Silvinei cumpria prisão domiciliar com uso de tornozeleira eletrônica, mas a medida foi convertida após ele romper o equipamento e deixar o país. O ex-diretor foi detido no Paraguai ao tentar embarcar em um voo com destino a El Salvador.
Na decisão, o ministro informou que a Polícia Federal comunicou que a tornozeleira eletrônica parou de transmitir sinal de GPS por volta das 3h da madrugada da quinta-feira (25). Após o alerta, agentes se dirigiram à residência de Silvinei, em São José, em Santa Catarina, e constataram que ele não estava no local.
Na manhã desta sexta-feira, a Polícia Federal confirmou que o ex-diretor foi preso em território paraguaio e deverá ser reconduzido ao Brasil.
Para Moraes, a fuga caracteriza descumprimento das medidas cautelares impostas. “A fuga do réu, caracterizada pela violação das medidas cautelares impostas sem qualquer justificativa, autoriza a conversão das medidas cautelares em prisão preventiva”, destacou o ministro.
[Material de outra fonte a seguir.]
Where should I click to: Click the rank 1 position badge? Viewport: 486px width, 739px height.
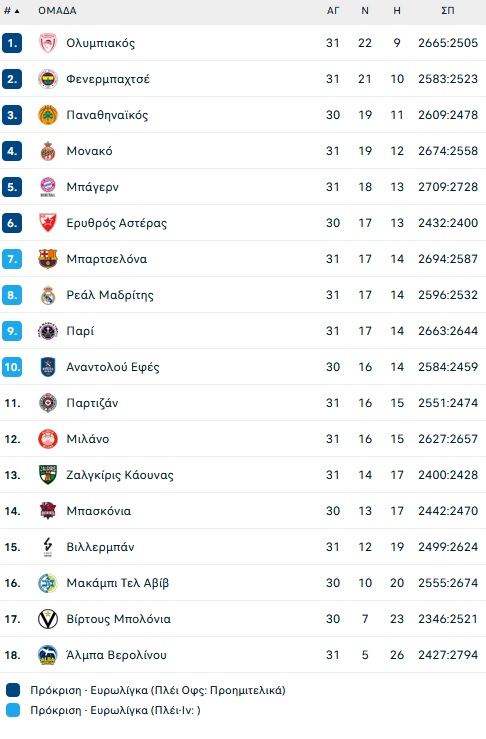point(12,43)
Silvinei Vasques foi condenado a 24 anos e seis meses de prisão no processo que apura a atuação do chamado Núcleo 2 da trama golpista, que teria como objetivo manter o ex-presidente Jair Bolsonaro no poder. Segundo a Procuradoria-Geral da República (PGR) e a Polícia Federal, ele teria determinado a realização de blitzes em locais onde o então candidato Luiz Inácio Lula da Silva concentrava maior intenção de votos, com o objetivo de dificultar o deslocamento de eleitores.
O ex-diretor da PRF havia sido preso preventivamente em agosto de 2023 e permaneceu detido por cerca de um ano, até obter liberdade provisória, condicionada ao cumprimento de medidas como o uso de tornozeleira eletrônica e a entrega do passaporte.